-- BEGIN Supplied passage --

LTCM was a
hedge fund based in Greenwich,
Connecticut, USA.
The fund was formed in 1994 by a group of ex-Salomon Brothers traders led by
John Meriwether. The key principals (in addition to Meriwether) included Eric
Rosenfield, Lawrence Hilibrand,
William Krasker, Victor Haghani,
Greg Hawkins and David Modest. LTCM principals included Nobel price winners
Robert Merton and Myron Scholes and former
regulators including former Federal Reserve Board Vice Chairman David
Mullins.
It’s been written that,
“the presence of Merton, Scholes and Mullins was puzzling. Merton and Scholes were at heart academics engrossed in research.
Despite consulting gigs, they were unworldly when it came to the trading
wars. Mullins was a career central banker [former vice-chairman of the
Federal Reserve]. But they were names.”
Or were they simply
names?
As Adam Hamilton reported back in the year 2000:
Persistent rumors exist that LTCM was short 400 tonnes of gold when
it went belly up. The US
government arranged for someone to supply this gold owed to counterparties
very quietly, and forbade any LTCM principals to ever discuss the gold
position and disposition in the future. Although the whole LTCM and gold
scenario is incredibly intriguing, it is topic for a future essay.
It is a fact that
one of LTCM’s investors was none other than
the Bank of Italy. There have been books penned on this topic and here is a
snippet of a review from one of them - "Inventing Money"
is published in London
by John Wiley & Sons Ltd:
LTCM-BANK OF ITALY
PLOT
Published in
December 1999, Nicholas Dunbar's book on the fall of Long-term Capital
Management has more to offer than the usual tale of intellectual arrogance
and economic hubris. Amidst the stories of Wall Street "rocket
scientists" creating money-making machines of fiendish complexity, there
are some nuggets concerning the run up to EMU, and the hedge funds
relationship with the Banca d'Italia,
in a nutshell:
"According
to some observers who prefer to remain anonymous, the Bank provided LTCM with
market access and privileged information denied to Italian banks - which
would yield it a massive profit. In return, LTCM - and a handful of others -
would engineer the convergence of Italian debt and get Italy into
Emu. The Bank also invested in LTCM, effectively front-running the population
of Italy."
In October 1994,
the Italian Foreign Exchange Office, separate but closely related to the
Bank, invested $100 million in the hedge fund. Alberto Giovannini,
chairman of the "Council of Experts" advising the Italian Treasury
at the time later found a job at none other than LTCM, under Victor Haghani, the man who allegedly engineered the deal.

-- END Supplied passage --
-- BEGIN Source material --

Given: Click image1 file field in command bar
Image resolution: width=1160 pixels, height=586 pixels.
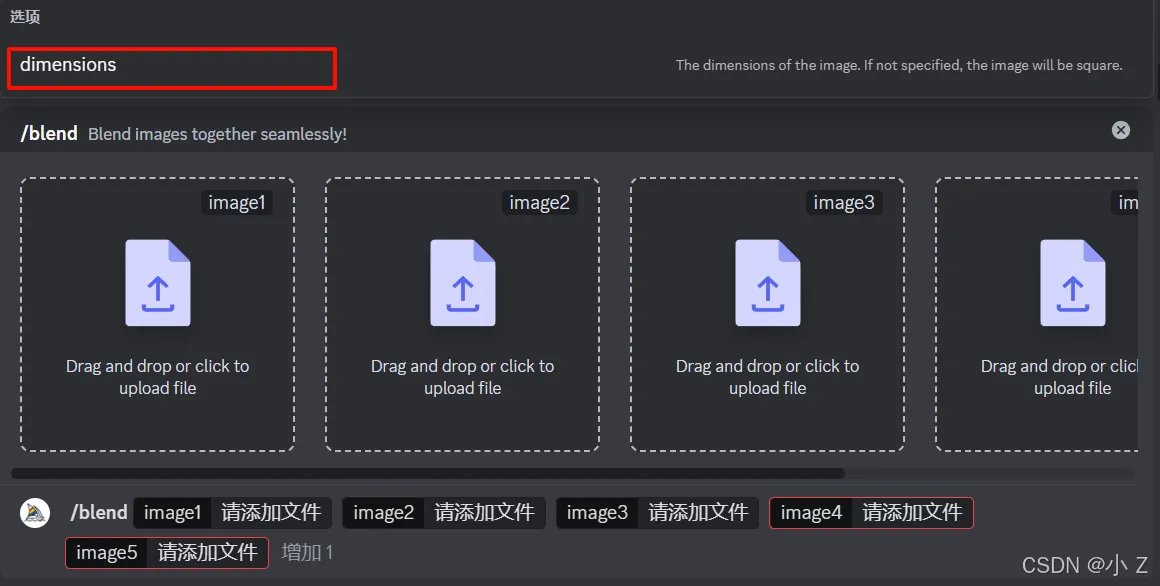Looking at the screenshot, I should click(x=270, y=513).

-- END Source material --

■ What is asked ■
1/ Transcribe the portion of the LTCM passage that opens with the words containing "Despite consulting gigs, they" and closes with "a future essay.".
2/ Go on with the passage about Long-Term Capital Management, picking up after its final sentence.

■ Answers for the tasks ■
1/
Despite consulting gigs, they were unworldly when it came to the trading
wars. Mullins was a career central banker [former vice-chairman of the
Federal Reserve]. But they were names.”
Or were they simply
names?
As Adam Hamilton reported back in the year 2000:
Persistent rumors exist that LTCM was short 400 tonnes of gold when
it went belly up. The US
government arranged for someone to supply this gold owed to counterparties
very quietly, and forbade any LTCM principals to ever discuss the gold
position and disposition in the future. Although the whole LTCM and gold
scenario is incredibly intriguing, it is topic for a future essay.

2/
[The initially reported 100 million investment in LTCM by the Bank of Italy was
later reported to be a more robust 250 million – RK]
In case ANYONE
forgets – GOLD is an OFFICIAL RESERVE ASSET. I used to MISTAKENLY
BELIEVE that the Bank of Italy had GOLD on its books at 35 bucks an
ounce.
I was wrong.
The Bank of Italy
actually revalues [marks to market if you will] its gold bullion every three months and has done so for a
VERY long time. While there are European countries [or were at the time] that
carried “cheap” gold on their books [like Germany and Switzerland]
– Italy
was not one of them.
So What Was Really Up With The Bank of Italy and a Gold Loan to LTCM?
In 1997 – in
the drive to meet conditions set down under the Maastricht Treaty to join the European Monetary Union [EMU]
– Italy’s national finances were a mess.
Folks would do well
to understand that – unique among the EU member states - the Italian
central bank consists of two institutions – of which the central
government has no equity holdings in either:
* The
Banca d’Italia [BI]
* Ufficio Italiano dei Cambi [UIC]
The government DOES
receive approximately 60% of profits generated by the BI and roughly 25% of
profit generated by the UIC. Now, appreciate that way back in 1996 –
the UIC purchased 540 tonnes of gold from the BI to “secure” a 2
billion dollar loan from the German Bundesbank. The
following year, the UIC resold the gold bullion back to the BI for 10,500
billion lire – generating a capital gain [profit] for the BI of 7,600
billion lire.
The
government’s “TAKE” on this transaction was some 3,400
billion lire – a number that amounted to .2 % of GDP. This is all
explained in greater detail at this link, pages 124 – 127].
This was nothing
less than financial chicanery being practiced at the penultimate.
The coup-de-grace,
so to speak, was the GOLD LOAN to LTCM.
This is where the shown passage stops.